十多年的歲月,早已找不到當年的墳墓,殊麗心裡著急,自墳地回來,就沒展顏過。

陳述白理解她的心情,默默陪著尋人,不到最後,他不會放棄尋找。

大批暗衛也湧入各個街巷,忙著尋人,隻有大寶兒不懂其中意思,睜著圓圓的眼睛盯著石階縫隙裡長出的苔蘚。

“呀?”

陳述白扭頭看向她,溫和道:“那是苔蘚。”

大寶兒盯著瞧了一會兒,很快失去興趣,又看向爹爹敲開的大門裡泄露的景色,天井裡一條大黃狗趴在院子的石缸前,優哉遊哉地搖著尾巴。

“狗狗——”

快到一歲的大寶兒時不時能蹦出幾個簡單的詞兒,比如貓、狗、鳥,可就是不會叫爹爹和娘親。

殊麗和陳述白也不刻意教她,反正早晚能學會。

尋了小半日,一撥暗衛尋到些消息,原來,那戶鄰居早就搬去了北方,沒了音訊。

殊麗泛起濃濃的失望,低頭盯著自己的裙麵,鼻頭發酸。

天晴了,陳述白收起油紙傘,掛在箱籠旁,上前半步擁住女子,輕聲安撫道:“相信我,會找到的。”

當年又不是隻有一戶鄰居,薑家發生那麼大的事,周圍的鄰裡肯定有不少人為之悲歎,記憶深處多多少少會留有些模糊的記憶。

果不其然,等到快入夜時,在殊麗敲開的第七十幾戶宅門後,終於打聽到了線索。

當年那戶鄰居在搬去北方前,委托了一位老友每年為薑家夫妻掃墓,而那位老友正是這第七十幾戶人家的家主。

“當年一場洪水肆虐,衝倒了那棵老樹,好在墳墓還在。”

老人佝僂著身子,一邊解釋一邊帶著眾人去往墳地,輕車熟路地尋到了薑家夫妻合葬的墳墓。
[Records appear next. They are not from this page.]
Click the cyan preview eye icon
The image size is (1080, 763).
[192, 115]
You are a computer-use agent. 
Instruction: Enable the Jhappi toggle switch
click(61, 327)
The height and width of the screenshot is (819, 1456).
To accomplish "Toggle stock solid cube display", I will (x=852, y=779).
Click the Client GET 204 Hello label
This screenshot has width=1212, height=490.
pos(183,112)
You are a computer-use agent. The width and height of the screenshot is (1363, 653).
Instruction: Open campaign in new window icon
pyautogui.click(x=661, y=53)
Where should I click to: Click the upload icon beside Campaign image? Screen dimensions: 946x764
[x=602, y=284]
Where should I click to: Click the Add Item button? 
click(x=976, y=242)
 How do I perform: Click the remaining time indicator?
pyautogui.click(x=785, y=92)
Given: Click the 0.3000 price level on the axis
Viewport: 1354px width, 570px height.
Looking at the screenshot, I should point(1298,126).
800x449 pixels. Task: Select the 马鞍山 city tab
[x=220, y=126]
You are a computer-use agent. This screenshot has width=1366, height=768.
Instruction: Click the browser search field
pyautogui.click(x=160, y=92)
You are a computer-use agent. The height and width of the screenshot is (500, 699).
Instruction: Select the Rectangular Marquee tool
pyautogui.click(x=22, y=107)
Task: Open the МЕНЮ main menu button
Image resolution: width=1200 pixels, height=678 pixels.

墳墓沒有如殊麗想象中長滿野草,墓前還有石碑,刻著薑家夫妻的名字。

當年殊麗為爹娘立的碑是木頭的,想必是老人或那戶鄰居為之更換。

“多謝。”

酸澀著嗓子,殊麗鞠躬致謝。

老人扶起她,“令尊是個好人,教出了不少有本事的學生,我家小兒子也是其中一員,如今在臨城做縣令,我這個做父親的,也算是替兒子報答了令尊的恩情。”

殊麗感慨命運捉弄,若是爹娘沒有因病去世,她也會是個被寵大的姑娘,隻因她的爹娘都是溫柔良善又努力的人。

目送老人離開,殊麗跪在墳前磕頭,又哭又笑,眼底蓄滿淚,“爹,娘,孩兒回來看你們了。”

陳述白抱著大寶兒站在不遠處,想要留給她和雙親單獨相處的時間,隨後,他撩袍屈膝,在殊麗和暗衛錯愕的目光下,跪在了墳前,為嶽父嶽母磕頭。

大寶兒也被按在地上,懵懵懂懂地磕了頭。

見狀,暗衛們全都跪了下去,黑壓壓的一片,莊嚴沉重。

旭日冉冉升起時,殊麗收起悲傷,在墳前擺上鮮花,說了會兒悄悄話,還告訴雙親,她每年都會回來祭拜他們。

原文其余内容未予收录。